Luana Luizy- Assessoria de Comunicação Cimi
Jocikelle Martins Guarani-Kaiowá de 17 anos andava pela estrada de terra, rodeada por plantações de soja, a caminho da escola na manhã de 17 de novembro, quando um motoqueiro em alta velocidade veio na sua direção e a arremessou para longe.
Ainda no período da manhã, a adolescente foi encaminhada com escoriações nas pernas, braços e ouvido ensanquentado para o hospital de Coronel Sapucaia (MS), distante 30 km da Aldeia de Kurusu Ambá, onde só foi atendida às 16h da tarde. “Ela foi para o hospital e lá só deram soro”, afirma a liderança Eliseu Guarani-Kaiowá, segundo o indígena Jocikelle ainda passa mal. “Ela ta vomitando sangue, machucada na perna, nos braços. Como a liberaram nesse estado?”, questiona Eliseu.
Segundo a diretoria do Hospital de Coronel Sapucaia, a indígena ficou em observação durante toda à tarde de ontem, onde fez exames e se encontrava em estado estável quando foi liberada hoje, 19 de novembro. Os indígenas já acionaram a Funai para que a adolescente seja atendida na Secretaria Especial de Saúde Indígena (Sesai).
Infelizmente o caso de Jocikelle não é isolado, para os indígenas o atropelamento foi pré-meditado e arranjado por pistoleiros. Os Kaiowá de Kurusu Ambá estão expostos a um contexto alarmante de violência e já vêm denunciando a circulação de grupos armados na região que rondam e atacam constantemente o acampamento. Assim é o cotidiano dos Kaiowá na área: fome, ameaças frequentes, intimidações, pulverização proposital por agrotóxicos e mortes. Desde 2007 já foram mais de 10 assassinatos em processos de retomadas.
Em resposta ao atropelamento de Jocikelle, cerca de 30 famílias retomaram ainda ontem, 18 de novembro, mais uma parte dotekoha, o território tradicional que incide na Fazenda Barra Bonita.

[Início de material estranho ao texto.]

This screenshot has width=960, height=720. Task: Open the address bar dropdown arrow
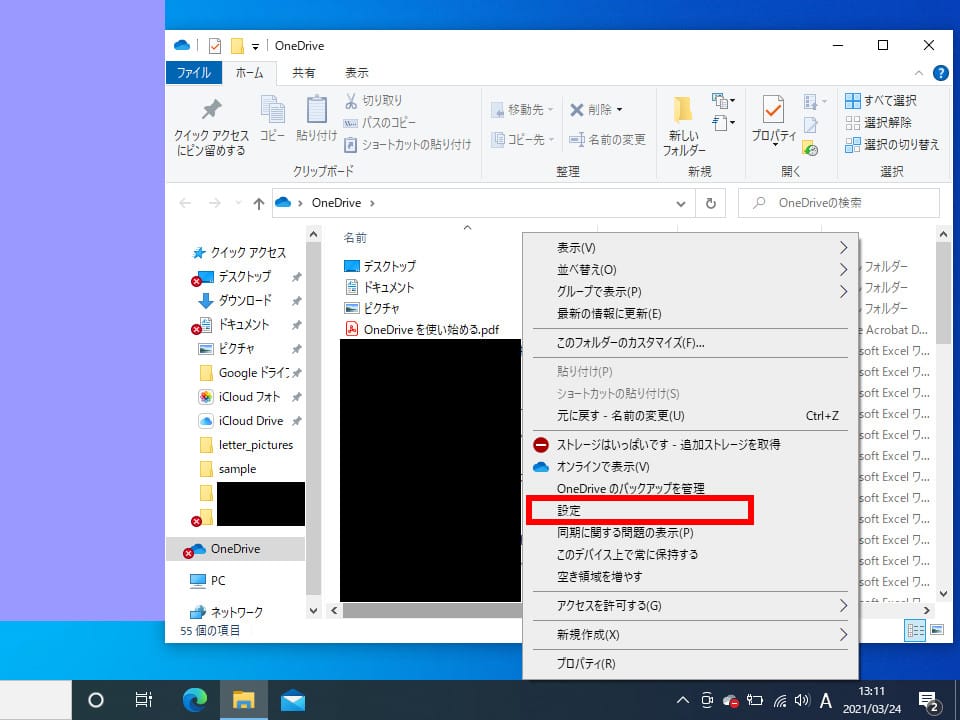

Mesmo com ordem de reintegração de posse já em vigor para outra área de retomada, os indígenas prometem resistir. “Todos os Guarani-Kaiowá estão apoiando o movimento, a guerra não vai parar porque nunca resolveram a demarcação, enquanto isso lideranças são mortas e baleadas. Uma violência tamanha que já não aguentamos, mas vamos continuar resistindo”, reitera Eliseu.
O Grupo de Trabalho (GT) da Funai foi instaurado em 2008, mas ainda sim a demarcação do território não foi realizada. Os Kaiowá exigem a imediata continuação dos procedimentos demarcatórios e pedem em caráter de urgência ao Ministério Publico Federal e a Polícia Federal que todas as medidas para garantir a segurança das famílias sejam tomadas.
Durante visita a Brasília em outubro, uma comitiva composta por mais de 45 lideranças Guarani-Kaiowá pediram mais segurança ao Ministério da Justiça que se comprometeu a dialogar com a Força Nacional e a Polícia Federal a fim de instalar um programa de acompanhamento nas áreas e rotas de fronteira que hoje estão ameaçadas de despejos forçados pelos pistoleiros e jagunços dos fazendeiros, dentre elas Kurusu Ambá. No entanto, parece que nenhuma das reivindicações feita pelos indígenas foi feita desde então.
Os Kaiowá sofrem com o silêncio e omissão das autoridades governamentais frente ao extermínio em que estão expostos, mas ainda sim se recusam a desistir, com a única certeza de que a demarcação dos territórios tradicionais é a única forma de cessar a violência e permitir uma vida digna dentro de seus costumes e tradições.